Resection for colorectal cancer in the very old: are the risks too high?Br Med J (Clin Res Ed) 1988; 296 doi: https://doi.org/10.1136/bmj.296.6620.459 (Published 13 February 1988) Cite this as: Br Med J (Clin Res Ed) 1988;296:459
- A A M Lewis,
- G A Khoury
Altogether 277 consecutive patients aged 70 or more who were admitted for resection of colorectal cancer between 1975 and 1985 were studied. The postoperative complications and mortality in the 175 patients aged 70-79 were compared with those in the 102 patients aged 80 or more. The overall mortality was 11%. Mortality was significantly higher after resection in the older age group even when deaths from widespread malignancy were excluded from the analysis. After curative resection mortality was 2% (2/120) in the younger group and 7% (4/60) in the older group, but after palliative resection of tumours with local or distant spread mortality was significantly higher, at 21% (9/44) and 38% (12/32), respectively.
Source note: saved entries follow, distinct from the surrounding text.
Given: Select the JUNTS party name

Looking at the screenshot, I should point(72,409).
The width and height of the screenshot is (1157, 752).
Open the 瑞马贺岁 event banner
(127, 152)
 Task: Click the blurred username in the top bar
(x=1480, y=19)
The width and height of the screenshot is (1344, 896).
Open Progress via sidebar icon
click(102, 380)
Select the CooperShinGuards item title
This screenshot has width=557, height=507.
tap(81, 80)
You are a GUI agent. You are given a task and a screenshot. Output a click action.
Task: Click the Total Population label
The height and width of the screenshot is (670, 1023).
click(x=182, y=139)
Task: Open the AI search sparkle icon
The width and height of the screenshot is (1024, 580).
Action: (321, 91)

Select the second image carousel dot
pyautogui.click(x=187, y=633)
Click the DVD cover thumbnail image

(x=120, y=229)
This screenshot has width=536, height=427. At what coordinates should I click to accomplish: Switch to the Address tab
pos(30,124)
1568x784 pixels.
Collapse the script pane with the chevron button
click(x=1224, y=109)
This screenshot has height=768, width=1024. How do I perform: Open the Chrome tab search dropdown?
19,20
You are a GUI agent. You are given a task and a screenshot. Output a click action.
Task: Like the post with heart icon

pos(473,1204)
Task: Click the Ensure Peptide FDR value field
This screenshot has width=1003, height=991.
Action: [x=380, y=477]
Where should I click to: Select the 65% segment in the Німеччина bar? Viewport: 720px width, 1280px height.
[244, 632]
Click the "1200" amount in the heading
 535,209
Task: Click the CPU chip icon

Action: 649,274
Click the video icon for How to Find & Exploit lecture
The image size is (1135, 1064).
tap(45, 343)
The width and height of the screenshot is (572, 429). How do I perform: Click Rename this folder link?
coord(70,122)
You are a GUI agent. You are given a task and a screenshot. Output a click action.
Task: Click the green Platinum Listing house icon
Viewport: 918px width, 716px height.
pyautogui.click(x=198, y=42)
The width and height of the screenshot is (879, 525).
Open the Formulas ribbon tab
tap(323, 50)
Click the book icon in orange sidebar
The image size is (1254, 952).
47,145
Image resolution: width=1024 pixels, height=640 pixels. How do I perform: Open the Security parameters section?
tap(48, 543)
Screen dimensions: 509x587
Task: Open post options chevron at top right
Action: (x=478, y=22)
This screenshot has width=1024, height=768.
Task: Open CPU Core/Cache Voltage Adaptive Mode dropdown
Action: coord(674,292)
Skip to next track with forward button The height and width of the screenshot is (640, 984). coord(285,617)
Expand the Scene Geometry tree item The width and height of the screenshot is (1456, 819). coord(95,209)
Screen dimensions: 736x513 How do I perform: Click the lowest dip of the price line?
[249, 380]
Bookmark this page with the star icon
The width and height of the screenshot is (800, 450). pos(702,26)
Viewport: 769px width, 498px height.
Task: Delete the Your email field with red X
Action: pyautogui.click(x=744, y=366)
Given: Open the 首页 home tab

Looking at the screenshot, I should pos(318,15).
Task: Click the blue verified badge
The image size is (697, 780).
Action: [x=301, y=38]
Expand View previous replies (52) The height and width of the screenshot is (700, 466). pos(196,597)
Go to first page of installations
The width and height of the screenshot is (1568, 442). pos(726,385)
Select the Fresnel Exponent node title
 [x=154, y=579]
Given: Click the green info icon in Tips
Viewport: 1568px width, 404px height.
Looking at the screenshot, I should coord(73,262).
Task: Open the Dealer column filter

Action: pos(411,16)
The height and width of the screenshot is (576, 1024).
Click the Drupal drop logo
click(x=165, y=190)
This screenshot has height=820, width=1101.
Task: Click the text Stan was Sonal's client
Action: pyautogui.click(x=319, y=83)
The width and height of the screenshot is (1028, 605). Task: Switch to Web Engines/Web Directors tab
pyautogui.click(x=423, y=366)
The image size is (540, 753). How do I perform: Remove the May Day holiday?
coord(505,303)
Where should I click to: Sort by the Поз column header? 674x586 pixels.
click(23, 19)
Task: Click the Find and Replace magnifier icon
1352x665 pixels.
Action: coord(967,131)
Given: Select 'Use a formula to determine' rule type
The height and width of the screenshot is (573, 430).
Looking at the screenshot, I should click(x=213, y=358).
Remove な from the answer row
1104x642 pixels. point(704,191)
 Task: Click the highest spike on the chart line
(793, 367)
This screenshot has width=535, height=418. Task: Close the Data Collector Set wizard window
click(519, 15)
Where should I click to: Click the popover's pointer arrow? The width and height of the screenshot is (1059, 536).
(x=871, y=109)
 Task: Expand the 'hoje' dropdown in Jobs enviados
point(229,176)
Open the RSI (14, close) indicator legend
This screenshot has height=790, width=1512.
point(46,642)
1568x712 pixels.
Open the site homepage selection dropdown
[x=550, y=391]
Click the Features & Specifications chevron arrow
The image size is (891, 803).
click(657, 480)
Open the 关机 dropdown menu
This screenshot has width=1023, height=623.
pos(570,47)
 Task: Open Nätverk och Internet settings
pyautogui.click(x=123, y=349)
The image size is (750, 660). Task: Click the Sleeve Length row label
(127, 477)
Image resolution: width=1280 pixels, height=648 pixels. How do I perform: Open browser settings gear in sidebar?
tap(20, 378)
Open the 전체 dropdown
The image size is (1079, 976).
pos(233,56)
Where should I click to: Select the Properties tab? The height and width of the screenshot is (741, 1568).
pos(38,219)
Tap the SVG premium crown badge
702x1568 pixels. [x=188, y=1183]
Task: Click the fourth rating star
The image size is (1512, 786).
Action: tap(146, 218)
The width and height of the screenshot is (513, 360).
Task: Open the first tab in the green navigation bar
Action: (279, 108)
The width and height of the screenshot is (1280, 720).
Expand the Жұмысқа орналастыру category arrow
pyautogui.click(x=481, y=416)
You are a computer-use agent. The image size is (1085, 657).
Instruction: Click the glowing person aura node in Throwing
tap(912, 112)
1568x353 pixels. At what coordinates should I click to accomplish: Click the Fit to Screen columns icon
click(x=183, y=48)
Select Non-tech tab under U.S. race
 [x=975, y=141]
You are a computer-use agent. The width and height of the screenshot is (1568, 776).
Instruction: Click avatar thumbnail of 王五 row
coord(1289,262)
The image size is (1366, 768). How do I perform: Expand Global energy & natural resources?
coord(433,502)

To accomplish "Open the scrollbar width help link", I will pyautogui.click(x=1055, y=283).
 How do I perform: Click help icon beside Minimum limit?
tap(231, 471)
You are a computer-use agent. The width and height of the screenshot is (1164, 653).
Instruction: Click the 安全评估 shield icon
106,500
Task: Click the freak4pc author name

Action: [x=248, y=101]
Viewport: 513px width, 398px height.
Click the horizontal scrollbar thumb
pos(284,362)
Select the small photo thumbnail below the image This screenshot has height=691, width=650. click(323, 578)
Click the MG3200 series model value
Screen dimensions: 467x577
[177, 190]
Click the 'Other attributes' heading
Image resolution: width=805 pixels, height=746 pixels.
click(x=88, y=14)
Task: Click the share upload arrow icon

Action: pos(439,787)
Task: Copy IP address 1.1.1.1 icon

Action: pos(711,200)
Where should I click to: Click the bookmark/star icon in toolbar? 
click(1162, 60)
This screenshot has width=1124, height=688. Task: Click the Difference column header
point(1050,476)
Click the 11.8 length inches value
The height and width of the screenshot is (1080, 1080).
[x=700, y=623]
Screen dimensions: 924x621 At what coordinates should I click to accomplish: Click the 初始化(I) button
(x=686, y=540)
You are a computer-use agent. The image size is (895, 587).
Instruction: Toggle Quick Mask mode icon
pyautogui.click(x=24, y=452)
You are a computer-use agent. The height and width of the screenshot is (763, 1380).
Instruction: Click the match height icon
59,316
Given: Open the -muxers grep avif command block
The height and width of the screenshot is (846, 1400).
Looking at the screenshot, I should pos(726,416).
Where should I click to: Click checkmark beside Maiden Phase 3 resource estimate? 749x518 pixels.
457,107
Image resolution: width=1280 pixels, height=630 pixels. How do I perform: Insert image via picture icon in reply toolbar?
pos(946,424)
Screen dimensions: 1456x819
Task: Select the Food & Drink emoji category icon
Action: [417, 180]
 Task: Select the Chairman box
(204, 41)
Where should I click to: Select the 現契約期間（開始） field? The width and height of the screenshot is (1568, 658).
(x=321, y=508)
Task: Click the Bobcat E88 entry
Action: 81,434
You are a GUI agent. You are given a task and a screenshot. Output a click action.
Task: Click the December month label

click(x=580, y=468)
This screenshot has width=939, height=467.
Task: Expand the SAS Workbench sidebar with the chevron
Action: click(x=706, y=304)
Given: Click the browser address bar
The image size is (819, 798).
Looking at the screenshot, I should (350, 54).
An equal but high proportion of patients in both age groups suffered major complications, but complications caused significantly more deaths in the older group. The length of stay in hospital was not significantly different between the age groups.
Patients should not be denied resection of a colorectal cancer because of age alone, especially if a curative operation is possible. The increased risk of death from major complications, particularly after palliative resection, should, however, be taken into account when an operation on patients over 80 is being considered.